The amendment does two really important things. First, it produces a mechanism that can actually happen. The noble and learned Lord, Lord Hermer, said that this Government are determined or committed on making further changes. Some of us heard that 26 years ago and it sounded just the same—and I believe it was just as real. There was a real determination then to move forward with stage 2, but it did not happen. I do not believe that under the circumstances in the world, in this Government, in this country or in this economy, any Government could find the time in the next four and a half years for another House of Lords Bill. It just will not happen. If we use this mechanism, we get the ability to change most of the important things that we are talking about in this Committee. The Government would retain control because it would require a vote in the Commons—but the House of Lords would take the initiative. That is a very attractive way of dealing with a lot of what we have talked about in the past three days.
My Lords, it has been an interesting debate. One thing that strikes me is that the House itself wants to lead on the issues of participation, retirement age, attendance and criminal conviction. The noble Lord, Lord Newby, said that legislation was not the way forward, and the noble Lord, Lord Lucas, was very suspicious of legislation, because he thinks that it is not going to happen. It is interesting how Members are now much more engaged in these issues than we have been in the past, so I am grateful for those comments.
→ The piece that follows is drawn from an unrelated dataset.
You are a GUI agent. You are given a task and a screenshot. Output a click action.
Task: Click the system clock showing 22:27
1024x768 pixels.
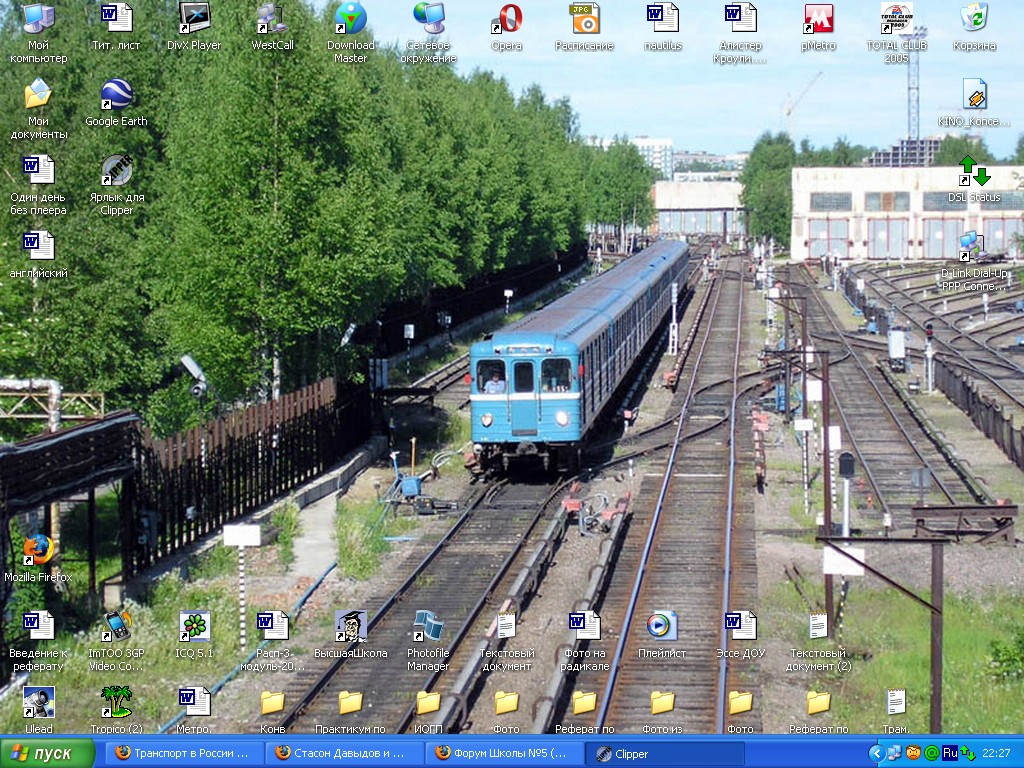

On the noble Lord’s amendment, I feel the hand of mischief here a little. It feels a bit like a Henry VIII power; I wonder whether noble Lords are comfortable with an unelected House passing a resolution and then saying to the elected House, “You must put this in statute”. It goes against the grain of every speech I have ever heard the noble Lord make on that issue, with which I have always agreed, so it is a curious amendment—but just a probing one, I am sure.
On the issue of the House making these arrangements and looking at how it can do that—including whether we can do things more quickly—there are always arrangements in our manifesto for legislation. But if noble Lords can find a way to agree on a way forward on the issues in the noble Lord’s amendments, I am sure the House would be willing to have those discussions.
I am grateful to the noble Lord for raising those issues. As I say, this amendment raises constitutional issues. In any other aspect of the work he has done, I do not think he would ever have agreed to it, but I thank him for his contribution and hope he will seek leave to withdraw his amendment.
Can I ask the noble Baroness a couple of questions? First, as I read my noble friend’s amendment, the duty on the Government would be to put the matter to the vote, not put it in statute. So the House of Commons would have a controlling vote over whether these changes happen.
Secondly, in response to what the noble Lord, Lord Newby, said, is it the noble Baroness’s understanding that the current arrangements would allow us to change the Standing Orders so that we excluded Peers on the basis of non-attendance or non-participation—or would that require legislative change?
In our Standing Orders we are already able to exclude Peers for non-attendance. That right exists at the moment. The discussion we have had is about whether it is at the right level, but we could do that through our own Standing Orders.
I am not sure that the noble Lord, Lord Lucas, is right in the first point he made, because the amendment says:
“Where a resolution is passed by the House of Lords in accordance with subsection (1) … a relevant Minister must, by regulations made by statutory instrument, amend this Act”.
So there are instructions for the Minister to amend the Act—there would have to be a vote, I am sure, but it is an instruction.